I'm going to first put aside whether or not a) the Patriots even needed to steal the Jets' signs and b) stealing signs is even of any use.

Stealing signs in the NFL has been likened to stealing signs in MLB (which happens all the time as well). It's not against the rules in either sport but in MLB this is controlled by a pitcher drilling the snooping player with a pitch. There's no player police like this in the NFL.

As for taping, there's not really an analogous situation in baseball as there are 10 times as many games and many fewer signs. Thus, it's easier for someone to remember and decode signs but there are so many more games as well.

In the NFL it's not as easy - there are more plays, players, etc and I don't think it's as easy as just having a guy watch the other team with binoculars and try to remember things (because then that's what teams would do). There's also no player enforcement (hitting someone unnecessarily to enforce things would mean a penalty or suspension.

Again - no doubt that teams would try to get every edge possible. Your other examples all seem plausible to me - a backup QB "trying to anticipate" Peyton Manning's playcalls, the Dolphins watching old TV tapes of the Patriots and "supposedly" hearing what Brady says at the snap, and the Patriots video coordinator who "filmed teams at warmups" - but these are still different from taping actively taping during the game. The coordinator's claim that teams actively watch their opponents is well-known as every team has their coaches covering their mouths before every playcall for fear of lipreading.

Stealing a playbook is probably a worse infraction than stealing signs during the game, as this is theft! I have no idea how common this is. Also, isn't it possible the player who said his playbook was "stolen" actually misplaced it? I agree, it is also possible someone stole it.

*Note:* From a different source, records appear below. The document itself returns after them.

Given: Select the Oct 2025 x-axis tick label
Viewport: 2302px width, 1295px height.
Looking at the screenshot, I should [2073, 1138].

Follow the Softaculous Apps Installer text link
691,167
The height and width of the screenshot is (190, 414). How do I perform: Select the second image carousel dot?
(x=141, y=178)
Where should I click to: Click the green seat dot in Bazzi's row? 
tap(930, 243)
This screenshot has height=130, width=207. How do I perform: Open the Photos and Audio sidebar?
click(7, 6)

The funny thing is, if I found out a pro sports team was somehow off the record helping its players to acquire steroids or HGH to gain an edge, it wouldn't surprise me.

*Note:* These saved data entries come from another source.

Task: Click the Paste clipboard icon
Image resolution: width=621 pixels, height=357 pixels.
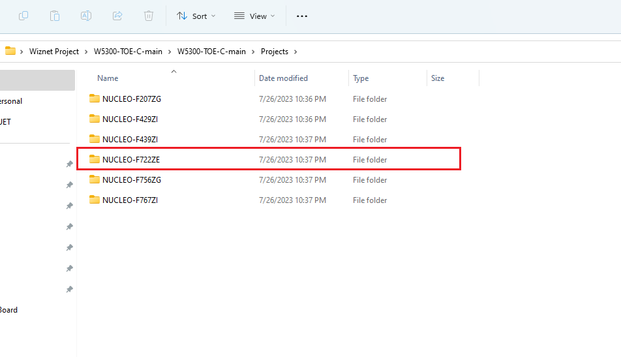Action: coord(55,16)
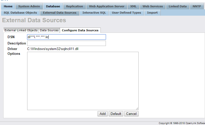This screenshot has width=205, height=125.
Task: Focus the Description input field
Action: click(x=66, y=43)
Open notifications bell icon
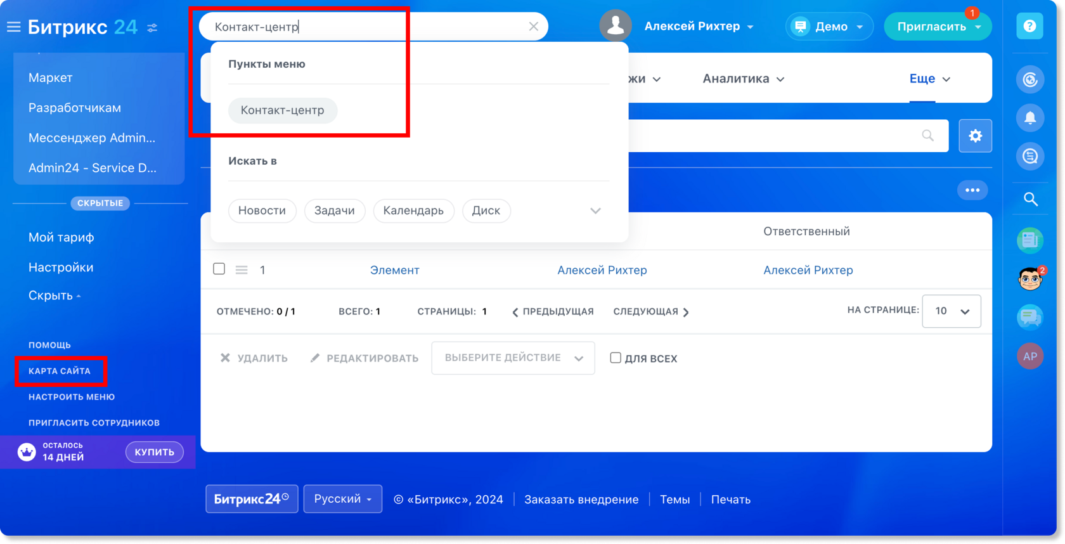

The combination of organized sign stealing by a successful team, in a relatively low stakes game is what strikes me. Like I said, sign stealing seems low yield to begin with. If the game were higher stakes (Super Bowl) or the team were worse (ie Cleveland Browns), I wouldn't be as surprised.

Wacky Chinaman said...

My point isn't that the Patriots didn't break the rules--they clearly did. But we're likely to see a lot of moralizing in the next few days, and I think it's easy to lose perspective this guy seems to have done.

The Patriots broke the rules, and they will deserve the punishment they get. But if the rule is that you can't use a camera to steal signs, but the actual act of stealing signs (with a more coordinated, technology-less effort) is perfectly acceptable, then it seems silly to start labeling the Patriots as a classless, honorless team. Those who do need to rethink their perception of the NFL (and pro sports in general), which is hardly a group of boy scouts.

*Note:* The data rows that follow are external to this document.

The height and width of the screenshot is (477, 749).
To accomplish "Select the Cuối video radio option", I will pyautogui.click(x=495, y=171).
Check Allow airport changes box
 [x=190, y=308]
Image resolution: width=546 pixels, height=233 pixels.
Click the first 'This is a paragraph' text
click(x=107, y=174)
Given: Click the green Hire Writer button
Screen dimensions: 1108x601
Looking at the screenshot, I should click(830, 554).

The media outrage we are likely to see is what I find irritating. Would the reaction be as bad if one team were found to have somehow gotten a hold of another teams' playbook? Supposedly, Mangini brought a copy of Pennington's tendencies to the Jets when he was hired as the coach--Phil Simms actually mentioned it in a telecast! Belichick said in a press conference last year that it would be naive to think that the Browns or Jets (coached by former Patriot coordinators) didn't have a copy of the Patriots playbook in one form or another. In the incident I mentioned before, Dolphins players bragged that they bought tapes of Brady's audibles from a 3rd party, which I believe IS a violation of the rules (players later backed off and claimed that they had actually been watching telecasts). To me, this is an incident of a team breaking the rules and getting caught, not an incident where one rogue team breaks the sacred trust that the league holds dear.

I can understand being bewildered by the use in what you termed a relatively low-stakes game, but I think that the ultra-competitiveness of the NFL means that you don't leave any stone unturned when trying to get an edge, even if the effectiveness/importance of such a tactic is questionable.

Now exactly why they would do it in a way that was easily detected...I don't really have an answer to that. Seems strange for a team with a reputation of being "smart."